Entries from a dataset
— START —

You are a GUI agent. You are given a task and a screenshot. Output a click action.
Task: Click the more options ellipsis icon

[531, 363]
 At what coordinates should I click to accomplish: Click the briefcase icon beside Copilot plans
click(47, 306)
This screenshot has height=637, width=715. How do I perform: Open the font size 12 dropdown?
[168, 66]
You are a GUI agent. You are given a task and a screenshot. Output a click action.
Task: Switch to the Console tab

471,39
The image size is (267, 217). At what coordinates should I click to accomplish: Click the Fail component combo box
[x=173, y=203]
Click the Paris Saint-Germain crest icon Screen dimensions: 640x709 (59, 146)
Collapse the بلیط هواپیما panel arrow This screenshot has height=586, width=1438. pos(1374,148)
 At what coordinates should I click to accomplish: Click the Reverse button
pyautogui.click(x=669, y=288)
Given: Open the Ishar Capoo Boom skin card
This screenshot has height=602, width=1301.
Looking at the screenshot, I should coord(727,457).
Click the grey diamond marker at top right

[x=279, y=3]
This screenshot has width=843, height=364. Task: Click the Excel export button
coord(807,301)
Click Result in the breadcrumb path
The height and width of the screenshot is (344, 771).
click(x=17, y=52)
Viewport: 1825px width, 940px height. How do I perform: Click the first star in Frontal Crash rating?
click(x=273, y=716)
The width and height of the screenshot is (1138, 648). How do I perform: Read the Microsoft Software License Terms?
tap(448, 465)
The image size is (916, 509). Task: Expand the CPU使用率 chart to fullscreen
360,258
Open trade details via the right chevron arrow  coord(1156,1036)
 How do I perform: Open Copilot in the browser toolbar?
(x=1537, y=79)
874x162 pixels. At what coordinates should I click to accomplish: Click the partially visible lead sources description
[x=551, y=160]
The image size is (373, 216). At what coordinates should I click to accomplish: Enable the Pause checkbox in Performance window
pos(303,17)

— END —

To do
Write out every item above line for line, without changing a single character.

Response
You are a GUI agent. You are given a task and a screenshot. Output a click action.
Task: Click the more options ellipsis icon

[531, 363]
 At what coordinates should I click to accomplish: Click the briefcase icon beside Copilot plans
click(47, 306)
This screenshot has height=637, width=715. How do I perform: Open the font size 12 dropdown?
[168, 66]
You are a GUI agent. You are given a task and a screenshot. Output a click action.
Task: Switch to the Console tab

471,39
The image size is (267, 217). At what coordinates should I click to accomplish: Click the Fail component combo box
[x=173, y=203]
Click the Paris Saint-Germain crest icon Screen dimensions: 640x709 (59, 146)
Collapse the بلیط هواپیما panel arrow This screenshot has height=586, width=1438. pos(1374,148)
 At what coordinates should I click to accomplish: Click the Reverse button
pyautogui.click(x=669, y=288)
Given: Open the Ishar Capoo Boom skin card
This screenshot has height=602, width=1301.
Looking at the screenshot, I should coord(727,457).
Click the grey diamond marker at top right

[x=279, y=3]
This screenshot has width=843, height=364. Task: Click the Excel export button
coord(807,301)
Click Result in the breadcrumb path
The height and width of the screenshot is (344, 771).
click(x=17, y=52)
Viewport: 1825px width, 940px height. How do I perform: Click the first star in Frontal Crash rating?
click(x=273, y=716)
The width and height of the screenshot is (1138, 648). How do I perform: Read the Microsoft Software License Terms?
tap(448, 465)
The image size is (916, 509). Task: Expand the CPU使用率 chart to fullscreen
360,258
Open trade details via the right chevron arrow  coord(1156,1036)
 How do I perform: Open Copilot in the browser toolbar?
(x=1537, y=79)
874x162 pixels. At what coordinates should I click to accomplish: Click the partially visible lead sources description
[x=551, y=160]
The image size is (373, 216). At what coordinates should I click to accomplish: Enable the Pause checkbox in Performance window
pos(303,17)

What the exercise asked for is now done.